| Assigned task |
Could you reproduce every entry that follows, exactly as shown?

*** Data Section Begins ***

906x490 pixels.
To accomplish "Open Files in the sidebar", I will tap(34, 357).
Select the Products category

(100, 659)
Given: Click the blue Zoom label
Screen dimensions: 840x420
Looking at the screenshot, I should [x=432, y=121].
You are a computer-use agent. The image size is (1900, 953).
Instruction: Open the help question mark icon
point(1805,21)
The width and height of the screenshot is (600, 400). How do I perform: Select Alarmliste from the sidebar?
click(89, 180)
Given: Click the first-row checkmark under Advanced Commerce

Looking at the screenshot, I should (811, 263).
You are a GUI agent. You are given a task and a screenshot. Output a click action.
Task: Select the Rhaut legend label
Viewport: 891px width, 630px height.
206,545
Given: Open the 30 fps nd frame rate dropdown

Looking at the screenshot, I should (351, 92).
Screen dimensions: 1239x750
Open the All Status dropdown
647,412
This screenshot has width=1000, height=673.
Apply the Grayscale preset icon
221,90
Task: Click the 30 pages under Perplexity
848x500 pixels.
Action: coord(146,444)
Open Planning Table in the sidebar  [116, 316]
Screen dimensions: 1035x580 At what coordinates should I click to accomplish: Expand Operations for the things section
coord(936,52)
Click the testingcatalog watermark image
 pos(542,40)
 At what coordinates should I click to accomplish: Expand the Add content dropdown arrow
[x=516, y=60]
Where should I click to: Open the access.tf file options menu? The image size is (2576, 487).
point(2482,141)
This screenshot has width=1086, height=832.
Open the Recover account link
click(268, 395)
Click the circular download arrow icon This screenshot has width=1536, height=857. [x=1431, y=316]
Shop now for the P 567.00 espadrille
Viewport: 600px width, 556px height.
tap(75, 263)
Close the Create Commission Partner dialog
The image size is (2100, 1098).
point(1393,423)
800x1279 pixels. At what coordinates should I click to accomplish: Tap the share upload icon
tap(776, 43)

*** Data Section Ends ***

| Output for this exercise |
906x490 pixels.
To accomplish "Open Files in the sidebar", I will tap(34, 357).
Select the Products category

(100, 659)
Given: Click the blue Zoom label
Screen dimensions: 840x420
Looking at the screenshot, I should [x=432, y=121].
You are a computer-use agent. The image size is (1900, 953).
Instruction: Open the help question mark icon
point(1805,21)
The width and height of the screenshot is (600, 400). How do I perform: Select Alarmliste from the sidebar?
click(89, 180)
Given: Click the first-row checkmark under Advanced Commerce

Looking at the screenshot, I should (811, 263).
You are a GUI agent. You are given a task and a screenshot. Output a click action.
Task: Select the Rhaut legend label
Viewport: 891px width, 630px height.
206,545
Given: Open the 30 fps nd frame rate dropdown

Looking at the screenshot, I should (351, 92).
Screen dimensions: 1239x750
Open the All Status dropdown
647,412
This screenshot has width=1000, height=673.
Apply the Grayscale preset icon
221,90
Task: Click the 30 pages under Perplexity
848x500 pixels.
Action: coord(146,444)
Open Planning Table in the sidebar  [116, 316]
Screen dimensions: 1035x580 At what coordinates should I click to accomplish: Expand Operations for the things section
coord(936,52)
Click the testingcatalog watermark image
 pos(542,40)
 At what coordinates should I click to accomplish: Expand the Add content dropdown arrow
[x=516, y=60]
Where should I click to: Open the access.tf file options menu? The image size is (2576, 487).
point(2482,141)
This screenshot has width=1086, height=832.
Open the Recover account link
click(268, 395)
Click the circular download arrow icon This screenshot has width=1536, height=857. [x=1431, y=316]
Shop now for the P 567.00 espadrille
Viewport: 600px width, 556px height.
tap(75, 263)
Close the Create Commission Partner dialog
The image size is (2100, 1098).
point(1393,423)
800x1279 pixels. At what coordinates should I click to accomplish: Tap the share upload icon
tap(776, 43)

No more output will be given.